Democratic critics and some Middle East analysts cautioned against viewing the election as an indication of the future — or overrating U.S. responsibility for the outcome.
Former Democratic presidential candidate Sen. John Kerry of Massachusetts called the vote "significant" but warned that "what really counts now is the effort to have a legitimate political reconciliation that is going to take a massive diplomatic effort and a much more significant outreach to the international community than this administration has been willing to engage in."
Sen. Edward Kennedy, D-Mass., called on the White House to "look beyond the election." Kennedy, who last week gave a blistering speech on Iraq policy, said in a statement that the best way to show Iraqis that the United States has no long-term intentions is to pull out some troops now and negotiate a "phase-down" of the American forces.
Analysts also noted that the Bush administration initially resisted the idea of holding direct elections this soon and succumbed only under pressure from Iraq's most powerful cleric, Grand Ayatollah Ali al Sistani.
"It was Sistani who demanded one-person, one-vote elections," said Juan Cole, an Iraq expert at the University of Michigan. "So to the extent it's a victory, it's a victory for Iraqis. The Americans were maneuvered into having to go along with it."
Other analysts said recent opinion polls indicate that many Iraqis viewed the election as one way to accelerate the U.S. withdrawal rather than as a vindication of U.S. policy.
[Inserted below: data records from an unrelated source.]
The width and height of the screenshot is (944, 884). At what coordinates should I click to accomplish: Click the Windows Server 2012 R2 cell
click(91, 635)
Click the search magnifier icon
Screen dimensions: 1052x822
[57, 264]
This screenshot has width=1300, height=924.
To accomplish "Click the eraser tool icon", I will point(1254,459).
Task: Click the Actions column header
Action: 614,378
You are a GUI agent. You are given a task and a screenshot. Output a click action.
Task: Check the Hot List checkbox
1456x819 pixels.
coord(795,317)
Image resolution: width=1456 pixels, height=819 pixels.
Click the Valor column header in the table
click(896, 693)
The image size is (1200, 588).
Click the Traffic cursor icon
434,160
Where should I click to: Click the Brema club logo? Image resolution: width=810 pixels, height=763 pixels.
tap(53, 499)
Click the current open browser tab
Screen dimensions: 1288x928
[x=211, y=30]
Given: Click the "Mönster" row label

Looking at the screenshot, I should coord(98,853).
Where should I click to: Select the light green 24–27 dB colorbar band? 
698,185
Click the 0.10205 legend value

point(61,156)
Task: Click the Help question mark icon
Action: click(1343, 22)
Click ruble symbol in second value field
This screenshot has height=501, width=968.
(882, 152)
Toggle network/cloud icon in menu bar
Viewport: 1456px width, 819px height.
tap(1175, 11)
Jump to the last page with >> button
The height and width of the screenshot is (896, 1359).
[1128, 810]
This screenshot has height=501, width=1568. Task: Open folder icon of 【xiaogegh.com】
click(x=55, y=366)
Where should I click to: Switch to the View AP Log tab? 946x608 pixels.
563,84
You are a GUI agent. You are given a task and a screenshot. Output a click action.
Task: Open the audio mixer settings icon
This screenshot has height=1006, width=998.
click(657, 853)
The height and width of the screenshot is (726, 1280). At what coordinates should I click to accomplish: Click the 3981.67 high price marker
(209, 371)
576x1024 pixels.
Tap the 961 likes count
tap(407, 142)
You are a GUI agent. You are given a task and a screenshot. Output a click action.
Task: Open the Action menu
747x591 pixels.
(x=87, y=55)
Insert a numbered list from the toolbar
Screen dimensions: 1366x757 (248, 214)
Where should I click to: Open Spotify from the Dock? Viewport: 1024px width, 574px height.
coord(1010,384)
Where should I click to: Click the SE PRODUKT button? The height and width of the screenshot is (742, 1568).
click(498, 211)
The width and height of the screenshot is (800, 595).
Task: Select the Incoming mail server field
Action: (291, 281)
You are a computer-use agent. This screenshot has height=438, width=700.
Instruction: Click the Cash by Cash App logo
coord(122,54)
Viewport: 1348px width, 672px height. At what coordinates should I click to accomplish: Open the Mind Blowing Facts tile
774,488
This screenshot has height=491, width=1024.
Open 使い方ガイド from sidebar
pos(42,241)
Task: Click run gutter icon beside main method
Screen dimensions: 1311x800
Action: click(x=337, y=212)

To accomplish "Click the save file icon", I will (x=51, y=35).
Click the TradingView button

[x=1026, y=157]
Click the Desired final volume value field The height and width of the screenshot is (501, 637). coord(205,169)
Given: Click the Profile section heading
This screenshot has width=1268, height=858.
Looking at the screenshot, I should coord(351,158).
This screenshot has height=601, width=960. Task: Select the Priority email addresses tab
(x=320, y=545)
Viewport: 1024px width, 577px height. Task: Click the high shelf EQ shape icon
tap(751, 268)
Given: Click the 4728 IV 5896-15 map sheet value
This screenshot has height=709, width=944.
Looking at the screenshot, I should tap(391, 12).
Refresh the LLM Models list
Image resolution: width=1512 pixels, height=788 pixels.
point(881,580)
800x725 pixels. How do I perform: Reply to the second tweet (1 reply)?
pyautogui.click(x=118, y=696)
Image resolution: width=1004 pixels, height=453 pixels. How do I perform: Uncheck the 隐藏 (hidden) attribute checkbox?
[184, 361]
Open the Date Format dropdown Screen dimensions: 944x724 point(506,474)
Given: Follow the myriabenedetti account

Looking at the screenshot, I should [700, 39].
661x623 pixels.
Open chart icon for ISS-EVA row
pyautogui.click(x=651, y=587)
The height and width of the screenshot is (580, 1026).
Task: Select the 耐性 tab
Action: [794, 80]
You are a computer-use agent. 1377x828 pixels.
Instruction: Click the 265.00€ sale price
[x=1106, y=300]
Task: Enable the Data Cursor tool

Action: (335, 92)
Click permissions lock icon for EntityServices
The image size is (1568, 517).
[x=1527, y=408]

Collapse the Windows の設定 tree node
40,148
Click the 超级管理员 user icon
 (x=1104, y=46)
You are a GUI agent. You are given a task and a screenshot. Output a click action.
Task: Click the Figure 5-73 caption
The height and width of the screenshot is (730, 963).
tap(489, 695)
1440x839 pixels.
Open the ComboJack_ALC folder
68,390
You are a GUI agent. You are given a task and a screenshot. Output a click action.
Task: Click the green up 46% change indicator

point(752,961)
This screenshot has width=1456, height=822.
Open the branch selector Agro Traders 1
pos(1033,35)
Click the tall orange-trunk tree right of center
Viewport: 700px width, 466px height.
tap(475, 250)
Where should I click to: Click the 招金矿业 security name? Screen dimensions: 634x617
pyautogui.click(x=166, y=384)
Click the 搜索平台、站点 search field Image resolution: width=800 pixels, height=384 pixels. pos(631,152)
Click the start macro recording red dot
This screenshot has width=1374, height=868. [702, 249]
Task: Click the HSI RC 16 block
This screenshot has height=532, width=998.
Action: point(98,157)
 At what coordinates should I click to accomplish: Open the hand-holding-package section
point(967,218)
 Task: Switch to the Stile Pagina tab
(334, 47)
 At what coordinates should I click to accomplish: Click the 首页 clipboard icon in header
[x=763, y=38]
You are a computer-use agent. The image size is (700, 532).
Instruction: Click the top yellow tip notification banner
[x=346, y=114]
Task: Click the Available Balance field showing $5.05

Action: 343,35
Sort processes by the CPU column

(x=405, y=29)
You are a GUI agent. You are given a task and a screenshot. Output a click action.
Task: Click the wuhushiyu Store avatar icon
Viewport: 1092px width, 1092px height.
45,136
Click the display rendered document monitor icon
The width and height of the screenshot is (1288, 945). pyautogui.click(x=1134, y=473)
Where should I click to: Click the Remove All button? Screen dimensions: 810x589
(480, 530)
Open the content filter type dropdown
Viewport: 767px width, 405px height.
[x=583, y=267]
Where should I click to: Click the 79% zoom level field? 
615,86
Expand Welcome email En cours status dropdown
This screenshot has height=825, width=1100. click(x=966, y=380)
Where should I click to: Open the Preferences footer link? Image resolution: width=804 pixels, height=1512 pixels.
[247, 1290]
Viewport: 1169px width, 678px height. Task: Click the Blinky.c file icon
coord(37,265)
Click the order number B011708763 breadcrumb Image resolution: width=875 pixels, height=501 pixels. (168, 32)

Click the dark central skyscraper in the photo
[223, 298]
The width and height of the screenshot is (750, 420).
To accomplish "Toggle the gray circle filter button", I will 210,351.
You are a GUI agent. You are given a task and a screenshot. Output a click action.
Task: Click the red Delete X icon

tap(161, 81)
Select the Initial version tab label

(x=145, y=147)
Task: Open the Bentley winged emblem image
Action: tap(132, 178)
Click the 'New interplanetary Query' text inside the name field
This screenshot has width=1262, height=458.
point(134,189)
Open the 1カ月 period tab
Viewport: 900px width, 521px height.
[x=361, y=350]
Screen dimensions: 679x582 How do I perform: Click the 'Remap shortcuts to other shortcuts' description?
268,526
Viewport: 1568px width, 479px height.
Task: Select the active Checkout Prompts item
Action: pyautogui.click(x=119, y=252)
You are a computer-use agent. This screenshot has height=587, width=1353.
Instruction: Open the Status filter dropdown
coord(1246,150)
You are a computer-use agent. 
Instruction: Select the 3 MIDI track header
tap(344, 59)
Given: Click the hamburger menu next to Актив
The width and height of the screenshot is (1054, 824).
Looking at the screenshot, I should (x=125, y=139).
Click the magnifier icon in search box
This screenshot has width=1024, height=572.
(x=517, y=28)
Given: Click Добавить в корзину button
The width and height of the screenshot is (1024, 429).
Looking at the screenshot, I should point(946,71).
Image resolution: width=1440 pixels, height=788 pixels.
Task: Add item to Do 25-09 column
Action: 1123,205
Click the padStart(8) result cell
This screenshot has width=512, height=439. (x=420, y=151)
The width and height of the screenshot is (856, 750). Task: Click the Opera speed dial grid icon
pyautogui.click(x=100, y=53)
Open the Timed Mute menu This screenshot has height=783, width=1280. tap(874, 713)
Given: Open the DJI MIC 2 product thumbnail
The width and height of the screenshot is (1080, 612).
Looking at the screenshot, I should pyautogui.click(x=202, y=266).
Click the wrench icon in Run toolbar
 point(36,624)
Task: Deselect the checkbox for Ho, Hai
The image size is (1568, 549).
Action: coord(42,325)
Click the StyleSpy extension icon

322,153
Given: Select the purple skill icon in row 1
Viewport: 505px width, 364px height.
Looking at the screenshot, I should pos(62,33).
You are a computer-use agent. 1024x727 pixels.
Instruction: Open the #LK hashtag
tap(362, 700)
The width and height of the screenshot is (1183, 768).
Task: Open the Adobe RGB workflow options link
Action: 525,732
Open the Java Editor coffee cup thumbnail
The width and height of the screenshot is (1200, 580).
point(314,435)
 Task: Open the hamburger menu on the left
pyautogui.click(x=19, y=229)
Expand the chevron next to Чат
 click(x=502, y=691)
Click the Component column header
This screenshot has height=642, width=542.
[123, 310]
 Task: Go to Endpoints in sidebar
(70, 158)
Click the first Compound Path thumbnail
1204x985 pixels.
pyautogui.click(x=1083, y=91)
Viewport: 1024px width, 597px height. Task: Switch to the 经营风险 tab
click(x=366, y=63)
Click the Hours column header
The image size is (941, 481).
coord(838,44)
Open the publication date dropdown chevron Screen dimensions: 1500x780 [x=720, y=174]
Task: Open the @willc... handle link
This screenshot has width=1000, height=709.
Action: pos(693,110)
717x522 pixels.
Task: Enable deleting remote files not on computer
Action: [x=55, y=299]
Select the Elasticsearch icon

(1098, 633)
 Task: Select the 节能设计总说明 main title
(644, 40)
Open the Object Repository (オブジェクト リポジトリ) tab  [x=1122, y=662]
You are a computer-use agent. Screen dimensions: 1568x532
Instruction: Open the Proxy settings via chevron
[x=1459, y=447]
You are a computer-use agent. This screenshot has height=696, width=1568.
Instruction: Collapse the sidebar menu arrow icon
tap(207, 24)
"They realize that the quickest way to get the United States out of Iraq is to create a new government," said Henri Barkey, former State Department policy planning staffer now at Lehigh University. "Not to vote would mean a continuation of the status quo. So the election is not a vindication of U.S. policy."
Middle East analysts are most concerned about how the divide among the electorate yesterday could translate into trouble when Iraqis get down to forming a government and particularly writing a constitution.
"We shouldn't get hysterical with hyperbole, we shouldn't have a 'mission accomplished' moment," said James Zogby, president of the Arab-American Institute and an analyst with Zogby International, a New York-based polling firm. "Our polls show that the divisions are quite deep."
He compared Iraq's election to the 1860 U.S. election, which paved the way for the Civil War after Abraham Lincoln won.
"This election could exacerbate the divide," Zogby said. "You can't have 20 percent of the population feel disenfranchised."